====== Selected excerpt

O.K. I defined li(x) as follows:
def li(z): #def log integral for real and complex variables
if z in RR and z >= 2: #check if real number greater than 2
return Li(z) +
1.045163780117492784844588889194613136522615578151 #adjust for offset
in SAGE def
elif z == 1:
return -infinity
else: #mode for complex and below 2 from incomplete gamma
z = CDF(z)
return -gamma_inc(0,-log(z)) + (log(log(z))-log(1/log(z)))/2-
log(-log(z))
The first part uses SAGE's built in Li(x) but adjusts for the offset.
The second part should be self explanatory. The third part uses a
formula involving the incomplete gamma function which I found on the
Wolfram Functions website. On testing different values with an
external calculator, the third statement appears to only be valid for
negative reals and complex numbers. This leaves the interval [0,2)

============
====== Supplied material

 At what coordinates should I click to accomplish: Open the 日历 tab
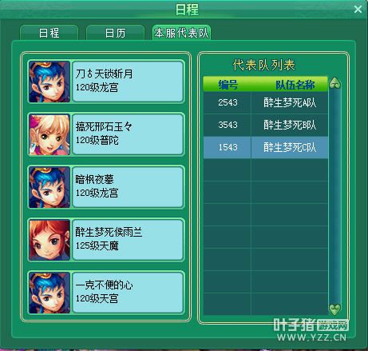(115, 33)
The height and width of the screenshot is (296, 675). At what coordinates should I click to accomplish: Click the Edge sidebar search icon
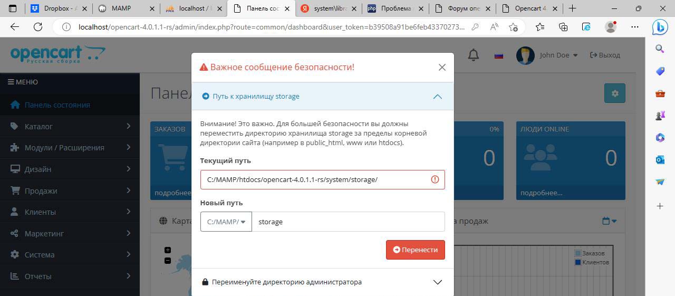[x=660, y=49]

============

• Required work:
A: How would you render the sentence "The second part should be self explanatory." from the post on defining li(x) in SAGE into Spanish?
B: Could you carry on the post about defining li(x) in SAGE from the point where it stops?
The material comes from a different source than the text.

• Answer set:
A: La segunda parte debería explicarse por sí sola.

B:
undefined. Please note that I have no background in complex analysis
and that my above statements about domain are only based upon
experimentation.
--
Mike
On Jun 11, 10:03 am, "M. Yurko" <[EMAIL PROTECTED]> wrote:
> Sure. My current code is a bit messy, so I'll clean it up and make an
> example. However, one thing to note is that I defined my Li(x)
> starting from 0 ("American" convention), while the current Li(x) in
> SAGE (for positive reals) is defined starting at 2 ("offset").
>
> On Jun 10, 11:02 pm, "William Stein" <[EMAIL PROTECTED]> wrote:
>
> > On Tue, Jun 10, 2008 at 7:50 PM, M. Yurko <[EMAIL PROTECTED]> wrote:
>
> > > Thanks again to everyone who tried to assist me. I was able to use the
> > > incomplete gamma function already in sage to compute Li(x) for complex
> > > inputs. For the speed that I need this works fine. However, this
> > > should be impetus for me to try and learn Cython.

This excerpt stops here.